What do we learn about Alex Trebek from this show? Even in the 1960s, he came across as unflappable, and always had an encouraging word to say without once being patronising.
On this side of the pond, schoolchildren were tested in Top of the Form, a radio and television entertainment that mixed general knowledge questions with listening comprehension and specialised subjects. The CBC and BBC series met in Trans-World Top Team: twelve students from Toronto, Montréal, and Ottawa came to London, and twelve students from this side of the pond played games in Canada. Hosts for the shows were Geoffrey Wheeler and Alex Trebek, and this is the prime reason why we claim Alex as on-topic.
Wizard of Odds
We've not found any video for Wizard of Odds. From written descriptions, it sounds a bit of an acquired taste. Contestants were picked from the audience, to answer questions with numerical answers. The aim was to pick the lowest amounts without going over a target.
The show had a bonus round, "Wizard's Wheel of Fortune". At the end of the show, Trebek spun a giant wheel showing the six contestants who played that day. The chosen contestant was given a list of items, and was to pick the averages to match a target number. Success earned a brand new car. Sounds far too complicated, even for the early 1970s.
Double Dare
Nothing to do with Peter Simon and buckets of BBC soup, this was another Mark Goodson production for CBS. We saw an episode from just before Christmas 1976, billed as episode 10.
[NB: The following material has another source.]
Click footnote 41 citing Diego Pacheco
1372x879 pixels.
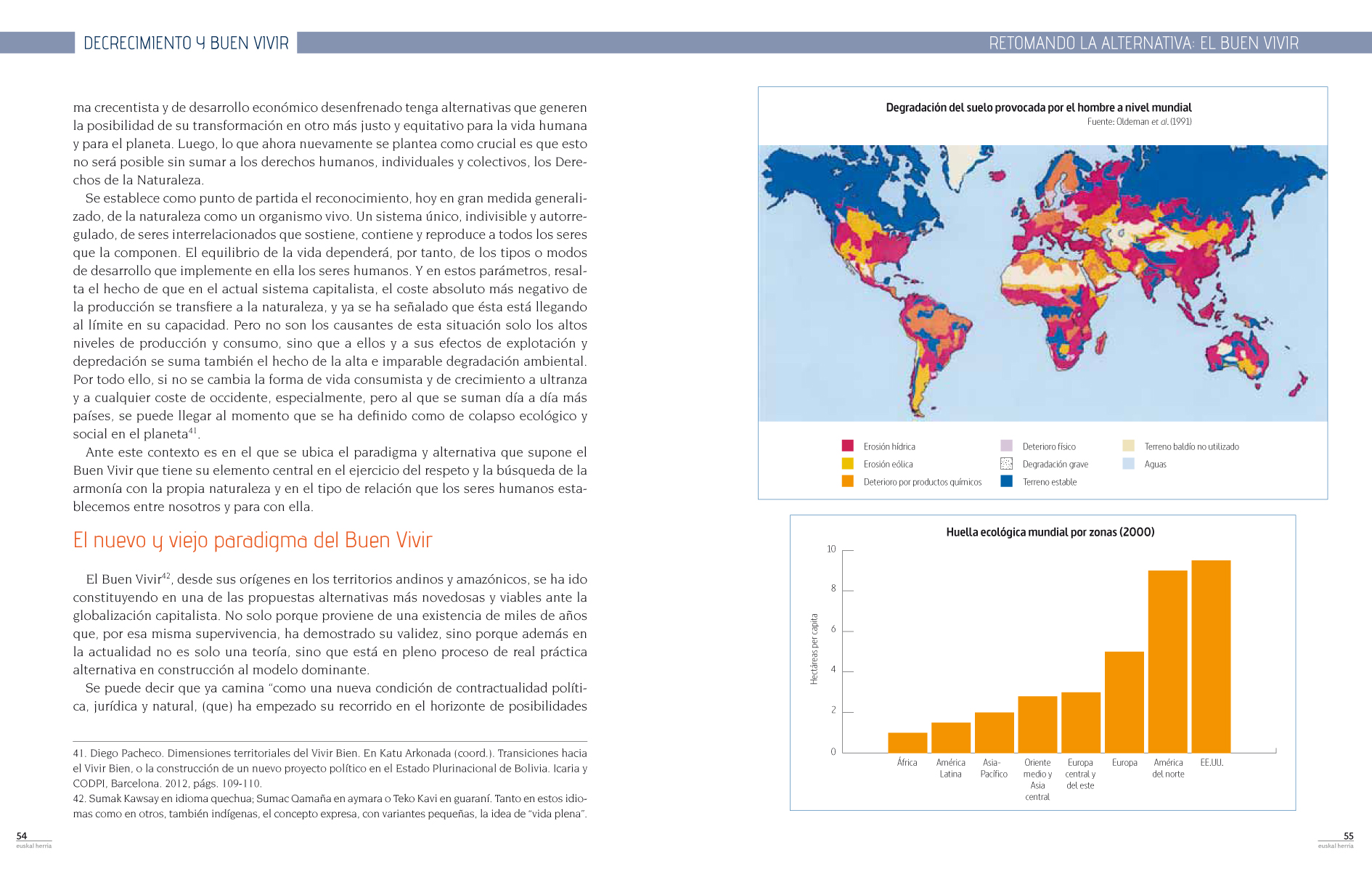(330, 768)
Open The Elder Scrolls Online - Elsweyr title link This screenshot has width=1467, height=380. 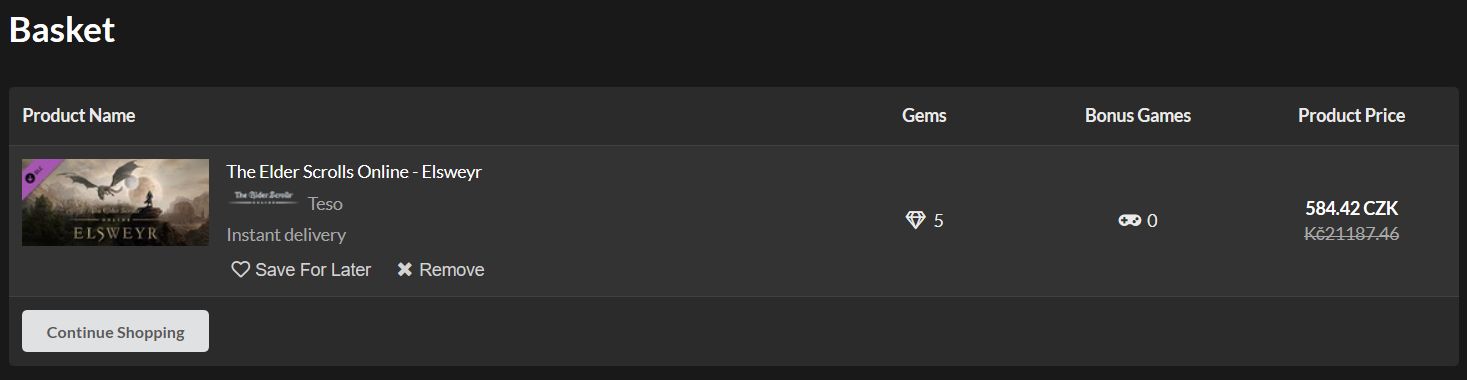point(354,172)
Two contestants were put into soundproof booths. Alex Trebek read a series of "what am I" clues, statements leading to a common answer with pauses between. When one player buzzed in to guess the answer, the other player's booth was closed off. And we mean literally closed off: a pair of curtains shielded their view of the studio.
Let us suppose the player who buzzed in got it right. A correct answer was worth $50 and allowed the player to Dare their opponent to guess the answer with the next clue. Opponent gets it right? They pilfer the $50, otherwise the darer pockets $100. And if the dared player missed, the darer could "Double Dare" with one more clue for $200.
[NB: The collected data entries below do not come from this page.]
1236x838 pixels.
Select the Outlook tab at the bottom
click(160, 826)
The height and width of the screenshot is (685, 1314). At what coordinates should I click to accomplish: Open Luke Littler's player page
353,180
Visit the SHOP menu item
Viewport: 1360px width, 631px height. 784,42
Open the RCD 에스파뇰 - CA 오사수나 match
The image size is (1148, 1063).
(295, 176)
The first player to score $500 played the Bonus Round against "The Spoilers", three men with doctorates in different disciplines. The contestant was shown a subject and tried to stump The Spoilers by choosing four clues from a pool of eight – the player would see the clue and could ditch it, but could only ditch four clues. Each time a Spoiler didn't guess the answer, the contestant received $100, and there's a $5000 jackpot if at least one Spoiler remained stumped after the fourth clue.
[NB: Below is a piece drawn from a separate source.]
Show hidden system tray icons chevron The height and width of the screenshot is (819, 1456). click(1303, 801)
What do we learn about Alex Trebek? He makes a complicated format look easy. That final round is a nightmare to describe using words; watch it just once, and we know exactly what is going on. He also has authority, and just the barest hint that he might have written all of these clues himself.
The colours on this show are clearly from the 1970s: green and pink neon signs, striped curtains that open and close when contestants are in and out of play. The bonus round features wooden doors that drop with a resounding "thunk!". In this format, it's a fairly quick game – each episode would have one or two bonus rounds. Alex is on top of the format, knows what can happen next, injects a little personality into the show. And he puts in some tension, particularly when the final round heads towards a jackpot.
The $128,000 Question
The $64,000 Question played for post-inflation stakes. Questions are on a subject nominated by the contestant. It all starts very easy for low stakes, and gets progressively more difficult as the cash goes up. Eventually, the contestant is put into an isolation booth to heighten the tension, while ascending scales play to ramp up the doubt even further.
Here, we see Alex Trebek at home with some difficult subjects. He can talk with confidence about World War I and Modern Television and Horse Racing, and perhaps talk with knowledge drawn from his own research. Even when a contestant picks up some sloppy research, Alex can explain what's going on and remain completely in control of events.
High Rollers
A Merrill Heatter-Bob Quigley production, and it's basically a quiz version of the traditional pub game "Shut the Box". Two contestants buzz in and try to answer general knowledge questions – if they're both stumped, Alex will end the question by giving two possible answers.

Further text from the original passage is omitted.